İnsan eğer ki, bitevi değişirse, kuşkusuz toplumunda değişmesine katkı sunabilecektir. Ama insan değişmezse, toplum kolay kolay değişmeyecektir. Çünkü toplum direngen bir yapıya sahip olur genelde. Toplum eskidir ama insan yenidir! Çünkü toplum asırları tazammun eder ama insan münhasıran kendi yaratacağı geçmişin bilgisine sahip olacaktır, elbette toplumun da geçmişine sahip olacaktır ama kendi varoluşu üzerinde baskın olan kendi geçmişi olacaktır, bu durum onun değişime olan direncini kolayca kırabilecektir.
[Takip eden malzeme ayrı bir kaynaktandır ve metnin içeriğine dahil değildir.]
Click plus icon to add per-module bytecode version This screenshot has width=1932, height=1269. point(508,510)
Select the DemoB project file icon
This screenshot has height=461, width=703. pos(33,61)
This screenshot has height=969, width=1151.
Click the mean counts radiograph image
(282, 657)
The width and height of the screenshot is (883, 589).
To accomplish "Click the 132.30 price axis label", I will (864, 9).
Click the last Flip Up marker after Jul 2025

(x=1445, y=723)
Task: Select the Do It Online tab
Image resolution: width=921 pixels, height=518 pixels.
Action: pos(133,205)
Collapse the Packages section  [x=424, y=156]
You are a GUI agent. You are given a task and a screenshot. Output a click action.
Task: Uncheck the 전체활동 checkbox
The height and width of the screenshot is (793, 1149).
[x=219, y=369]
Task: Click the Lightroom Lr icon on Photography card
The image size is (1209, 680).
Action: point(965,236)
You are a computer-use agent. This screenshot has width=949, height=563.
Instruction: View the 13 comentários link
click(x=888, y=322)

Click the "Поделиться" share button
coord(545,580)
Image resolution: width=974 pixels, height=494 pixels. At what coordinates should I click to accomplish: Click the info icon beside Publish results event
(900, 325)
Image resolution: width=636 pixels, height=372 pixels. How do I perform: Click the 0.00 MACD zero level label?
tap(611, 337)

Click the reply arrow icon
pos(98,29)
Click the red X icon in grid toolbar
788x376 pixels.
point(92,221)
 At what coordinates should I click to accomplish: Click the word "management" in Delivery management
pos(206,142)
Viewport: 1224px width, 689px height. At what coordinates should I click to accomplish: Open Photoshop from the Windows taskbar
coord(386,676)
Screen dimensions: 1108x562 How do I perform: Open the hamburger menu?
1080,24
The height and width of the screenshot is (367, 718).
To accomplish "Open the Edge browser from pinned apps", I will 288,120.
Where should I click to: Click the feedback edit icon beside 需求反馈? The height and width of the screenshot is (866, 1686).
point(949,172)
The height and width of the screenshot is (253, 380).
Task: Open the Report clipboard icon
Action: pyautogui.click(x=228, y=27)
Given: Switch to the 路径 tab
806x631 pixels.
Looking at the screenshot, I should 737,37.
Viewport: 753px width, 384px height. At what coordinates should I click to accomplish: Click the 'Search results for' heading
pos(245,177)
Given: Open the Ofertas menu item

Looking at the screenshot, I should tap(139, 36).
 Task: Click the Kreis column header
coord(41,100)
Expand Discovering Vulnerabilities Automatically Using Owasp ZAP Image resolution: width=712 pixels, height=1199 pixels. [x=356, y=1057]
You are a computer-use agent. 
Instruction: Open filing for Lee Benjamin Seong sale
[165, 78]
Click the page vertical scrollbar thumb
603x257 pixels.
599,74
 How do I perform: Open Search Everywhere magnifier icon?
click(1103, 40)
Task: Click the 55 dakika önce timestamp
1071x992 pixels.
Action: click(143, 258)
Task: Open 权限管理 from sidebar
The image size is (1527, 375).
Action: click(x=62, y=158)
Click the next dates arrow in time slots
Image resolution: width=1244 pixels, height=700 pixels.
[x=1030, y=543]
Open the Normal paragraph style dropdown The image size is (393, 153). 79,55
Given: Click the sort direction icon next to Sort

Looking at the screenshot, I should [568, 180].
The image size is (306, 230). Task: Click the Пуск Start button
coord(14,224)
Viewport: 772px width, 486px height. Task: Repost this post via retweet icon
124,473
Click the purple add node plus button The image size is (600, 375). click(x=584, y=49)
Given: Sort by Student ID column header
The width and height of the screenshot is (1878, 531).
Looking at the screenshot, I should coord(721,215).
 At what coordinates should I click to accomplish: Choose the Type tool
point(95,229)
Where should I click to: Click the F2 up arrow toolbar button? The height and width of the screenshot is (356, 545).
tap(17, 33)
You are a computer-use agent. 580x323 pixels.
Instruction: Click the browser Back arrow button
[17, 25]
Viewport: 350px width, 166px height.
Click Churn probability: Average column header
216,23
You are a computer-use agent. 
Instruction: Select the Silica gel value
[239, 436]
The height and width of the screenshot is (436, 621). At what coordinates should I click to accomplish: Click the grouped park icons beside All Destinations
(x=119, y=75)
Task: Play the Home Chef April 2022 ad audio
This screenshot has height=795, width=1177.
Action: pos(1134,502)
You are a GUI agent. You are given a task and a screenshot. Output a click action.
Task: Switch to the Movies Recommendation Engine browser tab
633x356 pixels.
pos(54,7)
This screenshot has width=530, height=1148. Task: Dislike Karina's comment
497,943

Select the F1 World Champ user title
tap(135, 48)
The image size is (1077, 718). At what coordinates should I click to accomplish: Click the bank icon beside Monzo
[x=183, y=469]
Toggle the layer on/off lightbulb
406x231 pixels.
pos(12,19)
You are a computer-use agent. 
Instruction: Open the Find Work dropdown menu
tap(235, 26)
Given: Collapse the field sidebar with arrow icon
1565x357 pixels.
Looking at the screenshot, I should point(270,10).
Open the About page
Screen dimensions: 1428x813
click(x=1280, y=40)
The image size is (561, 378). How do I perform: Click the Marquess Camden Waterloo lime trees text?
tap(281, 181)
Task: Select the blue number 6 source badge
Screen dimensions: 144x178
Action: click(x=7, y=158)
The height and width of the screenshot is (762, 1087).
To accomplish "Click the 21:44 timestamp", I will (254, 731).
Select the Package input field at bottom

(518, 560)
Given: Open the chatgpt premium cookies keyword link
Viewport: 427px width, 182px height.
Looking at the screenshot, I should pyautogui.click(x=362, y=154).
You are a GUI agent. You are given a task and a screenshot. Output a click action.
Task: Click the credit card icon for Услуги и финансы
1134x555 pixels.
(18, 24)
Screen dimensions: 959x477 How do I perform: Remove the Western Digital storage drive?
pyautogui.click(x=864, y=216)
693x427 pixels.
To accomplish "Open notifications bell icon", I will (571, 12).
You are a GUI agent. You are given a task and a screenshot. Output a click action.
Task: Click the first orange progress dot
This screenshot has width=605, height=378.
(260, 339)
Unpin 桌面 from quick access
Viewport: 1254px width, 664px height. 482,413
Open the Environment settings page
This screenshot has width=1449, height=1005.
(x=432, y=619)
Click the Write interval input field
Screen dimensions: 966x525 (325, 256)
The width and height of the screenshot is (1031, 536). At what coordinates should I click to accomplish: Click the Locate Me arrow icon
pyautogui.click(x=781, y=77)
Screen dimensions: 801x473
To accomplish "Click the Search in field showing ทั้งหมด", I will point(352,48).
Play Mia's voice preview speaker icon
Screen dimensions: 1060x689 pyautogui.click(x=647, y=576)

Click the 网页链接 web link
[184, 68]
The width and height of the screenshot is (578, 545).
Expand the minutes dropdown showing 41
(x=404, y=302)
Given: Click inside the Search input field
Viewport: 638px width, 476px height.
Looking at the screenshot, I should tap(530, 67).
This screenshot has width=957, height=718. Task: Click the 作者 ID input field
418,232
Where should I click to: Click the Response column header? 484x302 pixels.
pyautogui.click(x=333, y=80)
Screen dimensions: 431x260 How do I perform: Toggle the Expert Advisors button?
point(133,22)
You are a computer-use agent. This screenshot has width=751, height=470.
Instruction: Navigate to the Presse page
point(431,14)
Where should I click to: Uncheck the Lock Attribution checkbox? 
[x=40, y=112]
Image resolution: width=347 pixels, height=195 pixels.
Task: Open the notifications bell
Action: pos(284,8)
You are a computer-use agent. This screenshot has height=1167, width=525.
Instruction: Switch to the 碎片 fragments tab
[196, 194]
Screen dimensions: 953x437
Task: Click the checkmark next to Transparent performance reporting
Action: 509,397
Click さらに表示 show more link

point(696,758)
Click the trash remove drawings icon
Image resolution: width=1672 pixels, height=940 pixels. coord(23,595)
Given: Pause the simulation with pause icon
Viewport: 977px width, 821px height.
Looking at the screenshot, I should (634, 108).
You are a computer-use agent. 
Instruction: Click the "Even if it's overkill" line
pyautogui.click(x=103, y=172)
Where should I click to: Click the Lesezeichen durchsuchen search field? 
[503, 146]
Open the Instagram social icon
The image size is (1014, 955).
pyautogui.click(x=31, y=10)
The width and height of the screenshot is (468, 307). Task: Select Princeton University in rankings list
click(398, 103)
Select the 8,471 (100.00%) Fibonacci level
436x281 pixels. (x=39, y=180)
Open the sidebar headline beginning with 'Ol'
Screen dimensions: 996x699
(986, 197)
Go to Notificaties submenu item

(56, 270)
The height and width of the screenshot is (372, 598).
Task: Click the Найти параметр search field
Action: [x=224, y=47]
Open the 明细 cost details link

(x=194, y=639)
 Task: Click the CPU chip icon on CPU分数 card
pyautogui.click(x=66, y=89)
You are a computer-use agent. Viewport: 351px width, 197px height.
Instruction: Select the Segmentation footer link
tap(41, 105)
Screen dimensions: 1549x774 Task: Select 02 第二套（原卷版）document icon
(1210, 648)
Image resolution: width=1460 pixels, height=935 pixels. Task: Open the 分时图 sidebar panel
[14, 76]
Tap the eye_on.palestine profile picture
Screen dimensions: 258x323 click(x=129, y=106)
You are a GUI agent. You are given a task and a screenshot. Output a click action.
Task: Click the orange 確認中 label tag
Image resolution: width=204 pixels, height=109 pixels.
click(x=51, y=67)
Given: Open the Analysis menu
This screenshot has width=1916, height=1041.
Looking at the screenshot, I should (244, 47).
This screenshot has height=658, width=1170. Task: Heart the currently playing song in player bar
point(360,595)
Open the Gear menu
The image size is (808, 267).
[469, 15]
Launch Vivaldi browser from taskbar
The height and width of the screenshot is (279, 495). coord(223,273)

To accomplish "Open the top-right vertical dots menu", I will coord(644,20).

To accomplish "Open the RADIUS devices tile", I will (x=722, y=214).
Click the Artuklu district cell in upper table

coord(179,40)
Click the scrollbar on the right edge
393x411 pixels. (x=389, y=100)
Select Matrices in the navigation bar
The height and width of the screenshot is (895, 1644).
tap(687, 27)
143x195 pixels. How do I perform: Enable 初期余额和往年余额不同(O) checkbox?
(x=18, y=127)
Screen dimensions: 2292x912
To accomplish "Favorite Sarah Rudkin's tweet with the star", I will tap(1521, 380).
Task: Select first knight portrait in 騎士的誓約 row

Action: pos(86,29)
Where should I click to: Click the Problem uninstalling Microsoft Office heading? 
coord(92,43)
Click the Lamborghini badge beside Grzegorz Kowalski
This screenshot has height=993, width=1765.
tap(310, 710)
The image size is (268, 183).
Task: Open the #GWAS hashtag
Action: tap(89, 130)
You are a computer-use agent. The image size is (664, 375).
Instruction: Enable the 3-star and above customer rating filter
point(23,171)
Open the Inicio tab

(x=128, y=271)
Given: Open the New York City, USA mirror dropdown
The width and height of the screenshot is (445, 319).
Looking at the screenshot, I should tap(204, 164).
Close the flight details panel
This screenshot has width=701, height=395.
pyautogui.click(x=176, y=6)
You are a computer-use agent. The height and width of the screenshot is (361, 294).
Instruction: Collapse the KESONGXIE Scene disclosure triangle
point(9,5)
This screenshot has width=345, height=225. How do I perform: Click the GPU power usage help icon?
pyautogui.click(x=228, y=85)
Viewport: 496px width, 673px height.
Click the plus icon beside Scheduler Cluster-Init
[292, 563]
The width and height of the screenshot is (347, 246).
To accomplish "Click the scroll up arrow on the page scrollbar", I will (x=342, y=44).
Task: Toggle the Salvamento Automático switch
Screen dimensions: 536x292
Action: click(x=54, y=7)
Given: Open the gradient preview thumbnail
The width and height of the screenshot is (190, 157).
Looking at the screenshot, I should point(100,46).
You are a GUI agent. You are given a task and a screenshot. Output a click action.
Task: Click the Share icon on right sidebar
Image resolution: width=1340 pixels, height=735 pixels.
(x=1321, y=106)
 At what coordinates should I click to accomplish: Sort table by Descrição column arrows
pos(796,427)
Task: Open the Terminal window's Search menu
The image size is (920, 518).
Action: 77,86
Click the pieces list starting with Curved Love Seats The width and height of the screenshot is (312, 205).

Velakin bizde öyle olmuyor, bizler kendimizi toplum içerisinde erittiğimiz için aynı zamanda kendi bünyemizde devasa bir toplumsal birikimi taşıyormuş gibi hissediyoruz ve bu da bizi olduğumuz yere çökertiyor ve adeta olduğumuz yerde çakılıp kalmamızı ve zamanla ölmemizi, ölü canlar olmamızı tevlit ediyor. Ölü olduğumuz içinde mütemadiyen toplum tarafından biçimlendirilen, toplumdan geleni emen oluyoruz ama toplumu biçimlendiren bir katalizör olamıyoruz. Binaenaleyh, kodları değişime pekte uygun değildir toplumun yani değişime direnir. Ama insan birey olarak değişimi özleyebilecek ve değişimden hazzedebilen bir mahiyete haizdir. Toplum nehrin kabuğu ise, birey olarak insan o nehir içinde akıp giden su misalidir. Bu yüzden de aynı kalması onu öldürür. Yeni bir bakış açısı geliştirmeden, yeni bir hayatın doğuşu kabil olmayacaktır. Yeni bir bakış açısı da yeni bir insan olmayla ilintilidir. Hülasa; insanın varolması ancak değişmeye kendini bırakmasıyla kabildir. Nasıl bir nehirde iki kez yıkanmak olası değilse, her gün yeniden doğan insanın bir önceki günün insanı olması olabilecek bir şey değildir. Bizim metazori eski olmakta inat etmemiz ayrı mevzudur. Bu da haddizatında derin bir korkunun tecellisidir. Çünkü yeni olan kendimizin nasıl bir biz olacağını tahayyül ve tasavvur edemiyoruz. Ya yeni olunca derin bir boşluğa düşer miyiz ve yeni bizle eski bizi anlaştırabilir miyiz korkusudur bu. Ama korkularla da var olunmaz ki! Korkuların krallığında ve karanlığında yaşamayı reddedin. Hakikatin aydınlığına sığının. Şeytan sizi Allah ile aldatmasın. Ne vatan ne de din kimsenin babasından kendisine tevarüs etmiş bir olgu değildir. Öyleyse bu olgularla sömürülmeye, aldatılmaya bir nihayet verin. Uyanın, gerçekleri görün, aydınlanın ve karanlığın perdesini parçalayın.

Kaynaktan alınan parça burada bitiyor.